Attach the front red lead to the outboard terminal on the “starboard” motor. (I didn’t like the exposed red color, so I covered my red lead with a small piece of black heat-shrink tubing, just for aesthetics.)

Attach the black lead to the inboard terminal on the “port” motor. Attach a second black lead, made from leftover battery holder wire, to the same terminal. About 4″ should be plenty. Leave its other end loose for now.

Attach one lead (again, 4″ or more is good) to each of the 2 remaining motor terminals. These will both connect to pin 5, and you may want to indicate them by using some special color. I used a long green breadboard jumper for each one.

NOTE: You can also just interconnect the 2 “shared” motor terminals with a shorter length of wire, and only run one of them to the IC. I found it hard to fit more than one jumper wire through the hole in each motor terminal and opted to run a full, single lead to each. I think it’s better looking, too.

Cover the leads of both IR detectors with heat-shrink tubing except for about 5/16″ (measured on the longer lead) at the ends. Heat the tubing using a heat gun, hair dryer, or butane lighter to shrink it in place. The leads function as maneuverable “eye stalks,” and insulating them above the PCB keeps them from shorting if they get bent or twisted together.

Solder the LM386 chip, the resistor, the LED, the black jumper wire, and the two IR detectors to the PCB as shown. Refer to the photographs, assembly diagram, and circuit schematic to make sure you’ve got all the solder-side connections right.

NOTE: Pins 1 and 8 are directly connected to each other using solder beads on the bottom of the PCB. Shorting pins 1 and 8 this way puts the amplifier chip into “high gain” mode.

NOTE: Pin 7 is not used in this circuit. It is soldered in place for strength, but should not connect to anything else.

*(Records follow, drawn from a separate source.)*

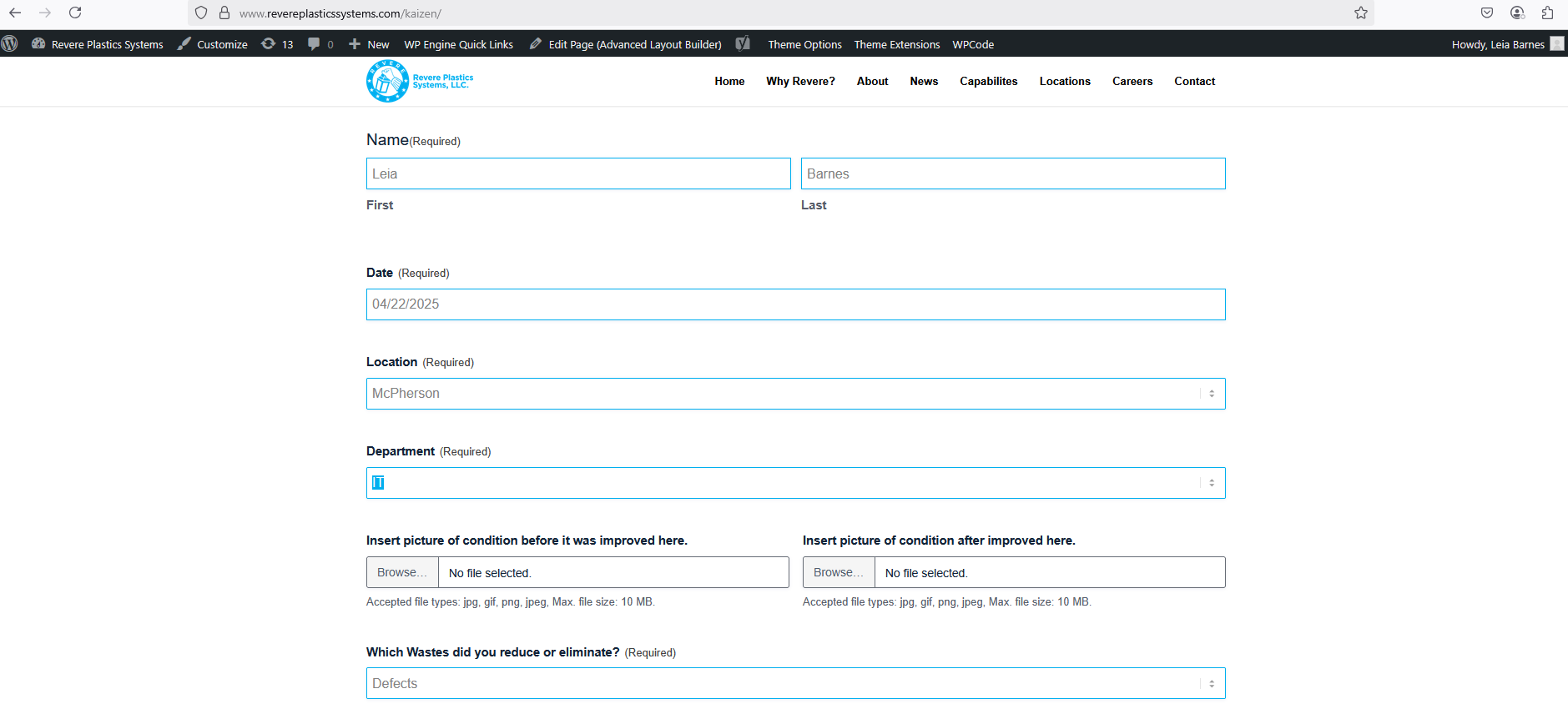Go to Careers in site navigation
The height and width of the screenshot is (709, 1568).
[x=1132, y=81]
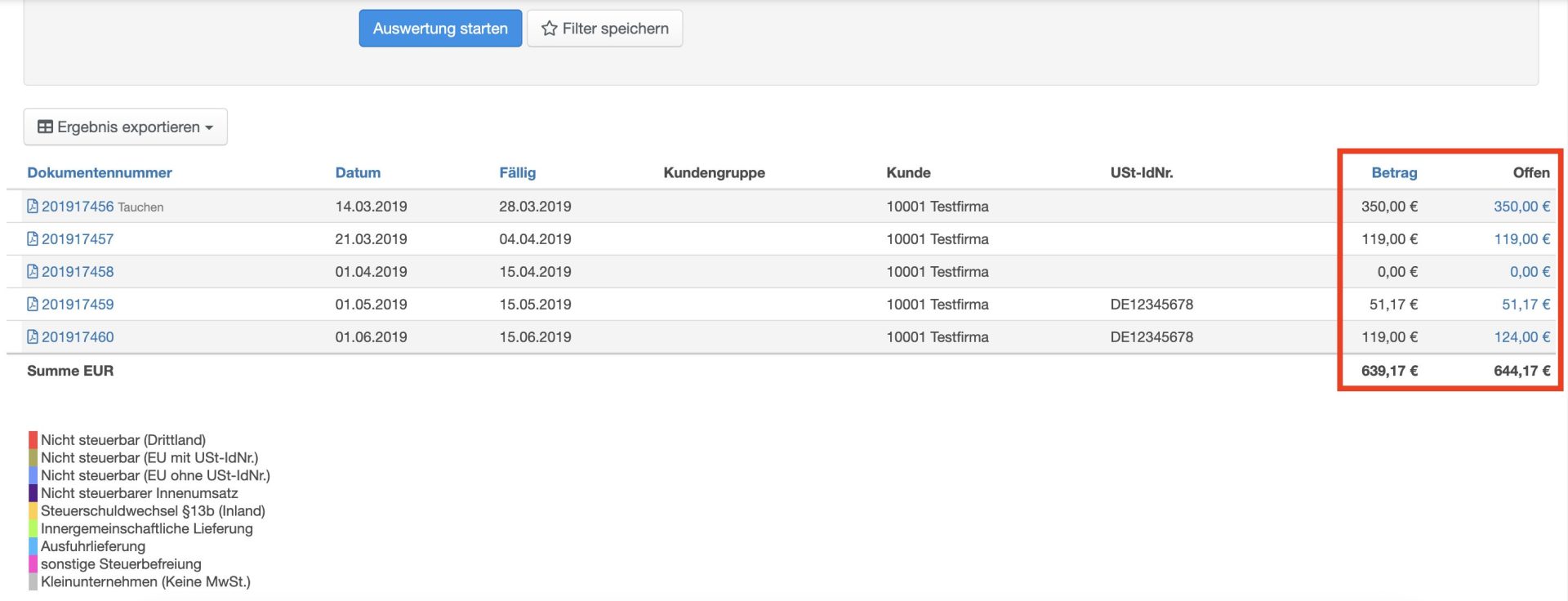The image size is (1568, 601).
Task: Click PDF icon beside document 201917457
Action: [x=33, y=239]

Thread the loose wires from the motors into the body in front of the slide switch, then back up out the top immediately behind it. Cut, strip, and solder the wires — power (red), black (ground), and the 2 “shared” motor leads (green) — to connect the PCB as shown.

Apply double-sided adhesive foam tape “ears” on the undersided of the PCB — one to either side of the solder traces — as shown. Cut the tape to match the profile of the PCB and, if you like, color the edges with permanent marker.

Clean the top of the body with rubbing alcohol, then remove the tape backing and press the PCB into place as shown.

Make sure the slide switch is in the rearward “off” position, then install 4 AAA batteries in the holders.

Flip the slide switch forward, find a sunbeam on a smooth floor, and set your completed bot down on it. If everything’s working right, the robot will come alive when the roller switch presses down, and will speed off happily in search of the brightest light in the room.

The angle of the motors on the front of the body affects the speed and power of the robot’s drive system. A steeper, more vertical angle will drive slower but stronger, while a shallower, more horizontal angle will be faster but weaker.

You can adjust the bot’s stance by bending the roller switch lever arm with a pair of pliers. Be sure to make the bend behind the little button under the lever that actually trips the switch. Bending it down will shift the bot’s weight forward, giving it a more “hunched over” look, while bending it up will shift the weight backward into a more “laid back” stance.

The IR detector “eyes” can be adjusted left, right, up, and/or down to bias the bot’s steering in one direction or the other. A bot that prefers turning one direction or the other can often be corrected by adjusting the eyestalks to compensate.